Correct
Description
Correct tag to values provided in barcode allowlist.
This tag correction scheme requires one key input files aside from the reads:
- A barcode allow list (i.e. a list of all possible/allowed barcodes).
In addition, a frequency barcode list can be given. This frequency barcode list should be a TSV file of the form BARCODE COUNT
. It should ideally be obtained by an orthogonal sequencing method (i.e. short reads). This frequency list will weight barcodes based on the rate at which they are known to appear in the data. The more often a barcode appears, the more likely that a read’s barcode will be corrected to it.
Command help
$ longbow correct --help
Usage: longbow correct [OPTIONS] INPUT_BAM
Correct tag to values provided in barcode allowlist.
Options:
-v, --verbosity LVL Either CRITICAL, ERROR, WARNING, INFO or
DEBUG
-p, --pbi PATH BAM .pbi index file
-t, --threads INTEGER number of threads to use (0 for all)
[default: 7]
-o, --output-bam PATH annotated bam output [default: stdout]
-m, --model TEXT The model to use for annotation. If not
specified, it will be autodetected from the
BAM header. If the given value is a pre-
configured model name, then that model will
be used. Otherwise, the given value will be
treated as a file name and Longbow will
attempt to read in the file and create a
LibraryModel from it. Longbow will assume
the contents are the configuration of a
LibraryModel as per LibraryModel.to_json().
-f, --force Force overwrite of the output files if they
exist. [default: False]
-r, --restrict-to-allowlist Restrict barcode correction possibilities to
only those on the allowlist. [default:
True]
-b, --barcode-tag TEXT The tag from which to read the uncorrected
barcode. [default: CR]
-c, --corrected-tag TEXT The tag in which to store the corrected
barcode. [default: CB]
-a, --allow-list PATH List of allowed barcodes for specified tag
(.txt, .txt.gz). [required]
--barcode-freqs PATH TSV file containing barcodes and the
frequencies associated with them in the data
(BARCODE FREQ). If not provided,
barcode freqs will be uniformly seeded by
the barcode whitelist.

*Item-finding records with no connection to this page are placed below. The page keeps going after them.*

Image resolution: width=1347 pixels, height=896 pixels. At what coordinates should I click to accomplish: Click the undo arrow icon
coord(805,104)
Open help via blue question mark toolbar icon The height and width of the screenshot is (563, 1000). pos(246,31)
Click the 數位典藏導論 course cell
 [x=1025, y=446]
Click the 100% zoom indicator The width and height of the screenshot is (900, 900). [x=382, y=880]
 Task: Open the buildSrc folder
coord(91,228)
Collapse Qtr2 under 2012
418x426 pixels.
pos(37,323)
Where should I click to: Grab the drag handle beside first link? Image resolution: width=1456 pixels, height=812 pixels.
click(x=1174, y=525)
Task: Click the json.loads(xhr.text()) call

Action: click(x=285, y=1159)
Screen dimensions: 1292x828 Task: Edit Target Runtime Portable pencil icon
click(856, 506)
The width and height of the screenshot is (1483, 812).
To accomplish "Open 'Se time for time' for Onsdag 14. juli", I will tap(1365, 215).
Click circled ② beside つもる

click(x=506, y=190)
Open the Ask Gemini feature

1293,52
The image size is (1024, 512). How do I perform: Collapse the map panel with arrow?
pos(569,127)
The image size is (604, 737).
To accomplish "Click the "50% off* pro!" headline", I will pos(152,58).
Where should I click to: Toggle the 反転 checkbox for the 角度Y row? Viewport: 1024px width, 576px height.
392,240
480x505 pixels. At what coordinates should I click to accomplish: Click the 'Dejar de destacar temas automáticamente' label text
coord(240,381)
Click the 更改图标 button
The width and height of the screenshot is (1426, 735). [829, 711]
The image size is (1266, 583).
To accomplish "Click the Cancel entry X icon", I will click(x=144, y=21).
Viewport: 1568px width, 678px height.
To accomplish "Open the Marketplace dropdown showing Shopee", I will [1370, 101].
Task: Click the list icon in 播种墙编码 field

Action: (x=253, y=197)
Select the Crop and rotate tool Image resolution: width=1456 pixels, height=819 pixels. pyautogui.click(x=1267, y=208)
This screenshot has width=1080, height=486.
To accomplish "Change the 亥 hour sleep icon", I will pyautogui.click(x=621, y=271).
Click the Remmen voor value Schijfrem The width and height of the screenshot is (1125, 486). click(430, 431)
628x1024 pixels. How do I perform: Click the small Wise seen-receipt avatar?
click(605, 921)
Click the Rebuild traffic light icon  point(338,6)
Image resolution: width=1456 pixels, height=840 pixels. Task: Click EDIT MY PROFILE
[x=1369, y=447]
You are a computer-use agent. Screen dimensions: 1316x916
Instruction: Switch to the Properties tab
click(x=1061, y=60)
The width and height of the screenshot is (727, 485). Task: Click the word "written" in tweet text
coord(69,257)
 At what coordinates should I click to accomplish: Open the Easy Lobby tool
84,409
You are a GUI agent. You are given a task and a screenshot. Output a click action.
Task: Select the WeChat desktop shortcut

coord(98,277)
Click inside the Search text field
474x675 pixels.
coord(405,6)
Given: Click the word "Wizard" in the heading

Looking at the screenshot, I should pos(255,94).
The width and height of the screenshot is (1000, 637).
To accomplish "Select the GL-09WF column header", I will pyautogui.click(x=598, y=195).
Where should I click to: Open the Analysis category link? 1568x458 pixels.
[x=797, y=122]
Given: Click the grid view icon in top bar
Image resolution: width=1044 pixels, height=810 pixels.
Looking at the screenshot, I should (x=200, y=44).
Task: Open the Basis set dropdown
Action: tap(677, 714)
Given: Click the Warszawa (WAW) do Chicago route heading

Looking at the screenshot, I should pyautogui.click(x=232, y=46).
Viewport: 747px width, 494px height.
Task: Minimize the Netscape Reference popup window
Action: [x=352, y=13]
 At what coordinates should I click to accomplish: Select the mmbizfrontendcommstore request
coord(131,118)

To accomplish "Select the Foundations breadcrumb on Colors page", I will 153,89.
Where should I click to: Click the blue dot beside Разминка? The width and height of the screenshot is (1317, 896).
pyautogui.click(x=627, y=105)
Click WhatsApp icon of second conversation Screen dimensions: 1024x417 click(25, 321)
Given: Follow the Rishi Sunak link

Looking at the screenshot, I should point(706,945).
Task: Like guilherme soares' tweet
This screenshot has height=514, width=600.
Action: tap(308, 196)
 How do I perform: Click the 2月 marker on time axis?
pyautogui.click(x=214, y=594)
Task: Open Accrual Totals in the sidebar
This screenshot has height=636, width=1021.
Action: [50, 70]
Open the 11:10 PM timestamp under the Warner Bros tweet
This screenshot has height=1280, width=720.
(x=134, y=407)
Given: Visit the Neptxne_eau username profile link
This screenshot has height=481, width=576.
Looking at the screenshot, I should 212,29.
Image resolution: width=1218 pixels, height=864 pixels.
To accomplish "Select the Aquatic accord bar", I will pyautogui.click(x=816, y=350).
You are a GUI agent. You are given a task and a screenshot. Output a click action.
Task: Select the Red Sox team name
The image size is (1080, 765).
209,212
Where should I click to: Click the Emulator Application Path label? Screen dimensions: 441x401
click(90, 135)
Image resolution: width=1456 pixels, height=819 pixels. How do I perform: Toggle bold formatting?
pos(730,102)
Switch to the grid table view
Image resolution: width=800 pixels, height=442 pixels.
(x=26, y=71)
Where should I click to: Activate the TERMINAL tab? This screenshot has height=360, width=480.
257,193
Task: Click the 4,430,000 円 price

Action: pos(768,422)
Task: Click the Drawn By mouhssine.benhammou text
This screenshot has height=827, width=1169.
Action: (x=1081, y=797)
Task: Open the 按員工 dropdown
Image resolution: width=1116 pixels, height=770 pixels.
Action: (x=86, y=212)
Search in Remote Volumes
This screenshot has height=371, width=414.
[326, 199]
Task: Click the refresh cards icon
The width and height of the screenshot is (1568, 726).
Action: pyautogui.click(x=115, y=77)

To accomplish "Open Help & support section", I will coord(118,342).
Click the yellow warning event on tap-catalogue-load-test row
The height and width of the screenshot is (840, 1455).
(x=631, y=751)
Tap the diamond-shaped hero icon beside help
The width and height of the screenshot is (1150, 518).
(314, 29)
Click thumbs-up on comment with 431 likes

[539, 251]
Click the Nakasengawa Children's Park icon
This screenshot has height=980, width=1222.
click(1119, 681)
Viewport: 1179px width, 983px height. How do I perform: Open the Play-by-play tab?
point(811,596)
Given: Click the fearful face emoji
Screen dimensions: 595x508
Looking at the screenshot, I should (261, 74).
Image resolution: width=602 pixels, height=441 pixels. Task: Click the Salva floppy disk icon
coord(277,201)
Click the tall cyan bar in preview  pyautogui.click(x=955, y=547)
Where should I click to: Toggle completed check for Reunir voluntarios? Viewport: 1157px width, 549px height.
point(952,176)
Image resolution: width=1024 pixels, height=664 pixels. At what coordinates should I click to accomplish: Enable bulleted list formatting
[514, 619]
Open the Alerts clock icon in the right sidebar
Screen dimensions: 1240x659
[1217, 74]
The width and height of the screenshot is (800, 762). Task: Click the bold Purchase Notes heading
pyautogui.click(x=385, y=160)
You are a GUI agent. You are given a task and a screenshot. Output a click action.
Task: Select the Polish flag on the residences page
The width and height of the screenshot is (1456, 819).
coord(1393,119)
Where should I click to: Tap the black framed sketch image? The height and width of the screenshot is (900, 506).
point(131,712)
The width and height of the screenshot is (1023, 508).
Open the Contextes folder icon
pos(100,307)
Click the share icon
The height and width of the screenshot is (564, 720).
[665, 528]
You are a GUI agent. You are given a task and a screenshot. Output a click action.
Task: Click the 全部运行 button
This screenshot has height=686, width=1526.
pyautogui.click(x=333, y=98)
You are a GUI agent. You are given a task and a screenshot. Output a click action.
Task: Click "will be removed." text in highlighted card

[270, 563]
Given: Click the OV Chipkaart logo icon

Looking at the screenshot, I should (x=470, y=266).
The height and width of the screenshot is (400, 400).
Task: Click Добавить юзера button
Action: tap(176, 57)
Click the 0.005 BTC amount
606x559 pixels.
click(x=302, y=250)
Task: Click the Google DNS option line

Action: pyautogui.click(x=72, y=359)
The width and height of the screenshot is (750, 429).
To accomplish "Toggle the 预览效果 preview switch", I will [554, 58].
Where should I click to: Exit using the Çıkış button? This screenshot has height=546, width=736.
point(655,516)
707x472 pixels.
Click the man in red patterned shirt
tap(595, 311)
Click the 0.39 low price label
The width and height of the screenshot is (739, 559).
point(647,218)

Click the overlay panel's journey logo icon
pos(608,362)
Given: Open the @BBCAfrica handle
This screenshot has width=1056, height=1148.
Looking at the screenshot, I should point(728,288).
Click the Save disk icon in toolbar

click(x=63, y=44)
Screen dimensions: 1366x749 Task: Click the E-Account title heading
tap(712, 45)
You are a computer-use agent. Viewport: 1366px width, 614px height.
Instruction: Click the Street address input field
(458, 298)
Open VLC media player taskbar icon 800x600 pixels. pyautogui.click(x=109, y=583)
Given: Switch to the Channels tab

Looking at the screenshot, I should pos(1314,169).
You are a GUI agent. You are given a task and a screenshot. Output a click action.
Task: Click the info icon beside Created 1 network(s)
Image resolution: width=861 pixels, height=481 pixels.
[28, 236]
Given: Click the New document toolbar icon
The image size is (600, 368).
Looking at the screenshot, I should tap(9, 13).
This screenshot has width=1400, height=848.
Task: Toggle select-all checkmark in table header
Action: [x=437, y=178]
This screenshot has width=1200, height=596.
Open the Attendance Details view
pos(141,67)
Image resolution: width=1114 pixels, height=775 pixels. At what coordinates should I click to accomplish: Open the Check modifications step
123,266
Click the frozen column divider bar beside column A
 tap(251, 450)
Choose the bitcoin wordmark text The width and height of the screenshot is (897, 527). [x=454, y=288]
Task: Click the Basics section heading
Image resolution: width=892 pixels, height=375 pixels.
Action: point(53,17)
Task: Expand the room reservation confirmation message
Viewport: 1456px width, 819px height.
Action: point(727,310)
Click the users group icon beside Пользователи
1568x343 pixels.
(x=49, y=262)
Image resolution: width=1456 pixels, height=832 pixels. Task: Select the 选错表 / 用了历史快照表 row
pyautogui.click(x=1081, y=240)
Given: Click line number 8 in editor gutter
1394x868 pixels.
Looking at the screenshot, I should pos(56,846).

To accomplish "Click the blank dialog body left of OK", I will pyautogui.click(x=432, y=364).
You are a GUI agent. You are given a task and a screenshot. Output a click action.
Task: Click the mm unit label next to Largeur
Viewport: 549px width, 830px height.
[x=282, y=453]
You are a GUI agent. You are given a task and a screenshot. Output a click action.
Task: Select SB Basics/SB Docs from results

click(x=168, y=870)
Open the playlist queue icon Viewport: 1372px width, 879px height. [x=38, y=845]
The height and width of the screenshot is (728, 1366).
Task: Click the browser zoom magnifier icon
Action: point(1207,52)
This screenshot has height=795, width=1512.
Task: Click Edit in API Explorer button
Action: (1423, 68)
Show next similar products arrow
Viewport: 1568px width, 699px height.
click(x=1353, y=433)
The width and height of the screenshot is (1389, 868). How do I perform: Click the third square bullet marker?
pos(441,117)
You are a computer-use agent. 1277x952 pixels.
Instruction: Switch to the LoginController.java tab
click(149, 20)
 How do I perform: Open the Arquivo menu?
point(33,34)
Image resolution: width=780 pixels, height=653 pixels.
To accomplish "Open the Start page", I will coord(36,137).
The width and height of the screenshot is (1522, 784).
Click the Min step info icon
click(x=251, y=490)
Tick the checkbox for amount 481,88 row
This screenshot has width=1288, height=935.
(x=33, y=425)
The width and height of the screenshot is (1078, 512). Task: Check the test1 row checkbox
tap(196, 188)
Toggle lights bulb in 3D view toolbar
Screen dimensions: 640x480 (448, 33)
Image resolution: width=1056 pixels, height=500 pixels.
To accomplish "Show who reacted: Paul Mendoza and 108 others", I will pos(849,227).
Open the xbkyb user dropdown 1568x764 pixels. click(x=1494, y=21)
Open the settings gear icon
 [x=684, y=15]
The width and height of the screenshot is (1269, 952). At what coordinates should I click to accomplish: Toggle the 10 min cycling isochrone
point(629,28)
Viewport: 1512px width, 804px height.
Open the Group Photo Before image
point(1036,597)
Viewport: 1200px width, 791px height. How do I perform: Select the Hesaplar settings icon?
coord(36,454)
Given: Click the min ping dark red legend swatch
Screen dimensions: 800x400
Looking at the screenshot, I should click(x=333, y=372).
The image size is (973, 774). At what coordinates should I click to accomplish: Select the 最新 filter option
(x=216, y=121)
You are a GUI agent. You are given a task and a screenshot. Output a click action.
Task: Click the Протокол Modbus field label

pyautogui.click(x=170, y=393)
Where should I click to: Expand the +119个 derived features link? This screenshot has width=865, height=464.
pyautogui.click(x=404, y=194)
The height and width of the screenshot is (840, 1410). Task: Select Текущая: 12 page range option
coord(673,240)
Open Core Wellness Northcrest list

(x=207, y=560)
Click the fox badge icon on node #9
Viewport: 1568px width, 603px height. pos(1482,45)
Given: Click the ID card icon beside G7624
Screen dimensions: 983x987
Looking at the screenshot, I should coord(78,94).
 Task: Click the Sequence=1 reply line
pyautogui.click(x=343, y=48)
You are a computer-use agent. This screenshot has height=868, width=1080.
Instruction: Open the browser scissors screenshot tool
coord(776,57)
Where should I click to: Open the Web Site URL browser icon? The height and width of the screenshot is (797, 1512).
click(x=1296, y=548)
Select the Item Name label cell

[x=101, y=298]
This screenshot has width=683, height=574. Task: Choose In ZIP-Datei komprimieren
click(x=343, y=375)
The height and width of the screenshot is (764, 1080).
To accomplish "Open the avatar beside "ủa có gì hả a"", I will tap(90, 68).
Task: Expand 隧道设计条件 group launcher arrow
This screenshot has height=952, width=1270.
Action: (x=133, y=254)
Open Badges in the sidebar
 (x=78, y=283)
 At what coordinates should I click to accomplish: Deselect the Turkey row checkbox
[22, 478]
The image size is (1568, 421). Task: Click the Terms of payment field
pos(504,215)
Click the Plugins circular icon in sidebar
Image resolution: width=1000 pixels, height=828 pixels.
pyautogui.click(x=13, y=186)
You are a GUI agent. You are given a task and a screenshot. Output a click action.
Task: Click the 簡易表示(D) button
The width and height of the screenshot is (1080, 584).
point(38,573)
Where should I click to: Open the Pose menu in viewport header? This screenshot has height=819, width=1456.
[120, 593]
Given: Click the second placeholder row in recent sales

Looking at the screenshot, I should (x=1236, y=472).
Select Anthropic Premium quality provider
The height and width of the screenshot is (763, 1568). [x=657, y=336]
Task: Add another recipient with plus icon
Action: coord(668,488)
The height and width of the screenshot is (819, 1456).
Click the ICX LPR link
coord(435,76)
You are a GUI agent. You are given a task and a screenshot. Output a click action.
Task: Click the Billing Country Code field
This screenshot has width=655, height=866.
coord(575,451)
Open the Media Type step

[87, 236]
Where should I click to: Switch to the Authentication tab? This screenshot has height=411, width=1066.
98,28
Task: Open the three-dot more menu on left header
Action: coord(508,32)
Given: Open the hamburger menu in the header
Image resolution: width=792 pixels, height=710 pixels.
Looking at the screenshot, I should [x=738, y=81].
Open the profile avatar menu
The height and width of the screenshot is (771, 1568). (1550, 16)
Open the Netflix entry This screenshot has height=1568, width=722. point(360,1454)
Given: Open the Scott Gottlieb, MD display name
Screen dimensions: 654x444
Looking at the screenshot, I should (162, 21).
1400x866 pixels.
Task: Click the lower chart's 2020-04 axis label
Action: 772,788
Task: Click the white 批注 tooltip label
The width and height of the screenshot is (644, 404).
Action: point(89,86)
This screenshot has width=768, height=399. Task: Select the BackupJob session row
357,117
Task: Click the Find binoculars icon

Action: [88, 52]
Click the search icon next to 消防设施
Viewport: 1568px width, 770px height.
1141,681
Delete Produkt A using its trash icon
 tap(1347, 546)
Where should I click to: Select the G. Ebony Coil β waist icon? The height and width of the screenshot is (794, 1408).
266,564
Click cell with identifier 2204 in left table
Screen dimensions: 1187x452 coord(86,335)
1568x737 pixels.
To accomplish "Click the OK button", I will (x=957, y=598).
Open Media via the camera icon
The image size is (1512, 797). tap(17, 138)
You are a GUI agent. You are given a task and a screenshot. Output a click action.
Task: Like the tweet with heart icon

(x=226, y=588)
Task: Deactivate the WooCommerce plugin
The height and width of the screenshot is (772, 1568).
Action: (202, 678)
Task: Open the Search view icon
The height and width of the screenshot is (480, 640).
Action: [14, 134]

NOTE: If barcodes in
this freqs file are not in the allow list
and the `-r` flag is not given, it is
possibleto end up with reads that have
barcodes which where corrected to values
that are not on the allow list.
--max-hifi-dist INTEGER Maximum levenshtein distance to allow for
hifi/CCS reads during correction. [default:
2]
--max-clr-dist INTEGER Maximum levenshtein distance to allow for
CLR (ccs uncorrected) reads during
correction. [default: 3]
--ccs-corrected-rq-threshold FLOAT
Value of the `rq` tag above which reads are
considered to be CCS corrected (Hifi).
[default: 0.0]
--barcode-uncorrectable-bam PATH
File to which to write all reads with
barcodes that could not be corrected.
[default: /dev/null]
--help Show this message and exit.
Example
$ longbow correct -a 737K-august-2016.txt -m mas15v2 --barcode-freqs read_barcode_freqs.tsv tagged_array_elements.bam -o array_elements_corrected_barcodes.bam
[INFO 2022-03-01 14:08:03 correct] Invoked via: longbow correct -f -a 737K-august-2016.txt -m mas15v2 --barcode-freqs read_barcode_freqs.tsv tagged_array_elements.bam -o array_elements_corrected_barcodes.bam
[INFO 2022-03-01 14:08:03 correct] Running with 7 worker subprocess(es)
[INFO 2022-03-01 14:08:08 correct] Using mas15v2: The standard MAS-seq 15 array element model.
[INFO 2022-03-01 14:08:09 correct] Corrected tags in 570 reads of 796 total (71.61%).
[INFO 2022-03-01 14:08:09 correct] Num reads with barcodes: 796/796 (100.00%)
[INFO 2022-03-01 14:08:09 correct] Num reads without barcodes: 0/796 (0.00%)
[INFO 2022-03-01 14:08:09 correct] Done. Elapsed time: 6.09s. Overall processing rate: 130.69 reads/s.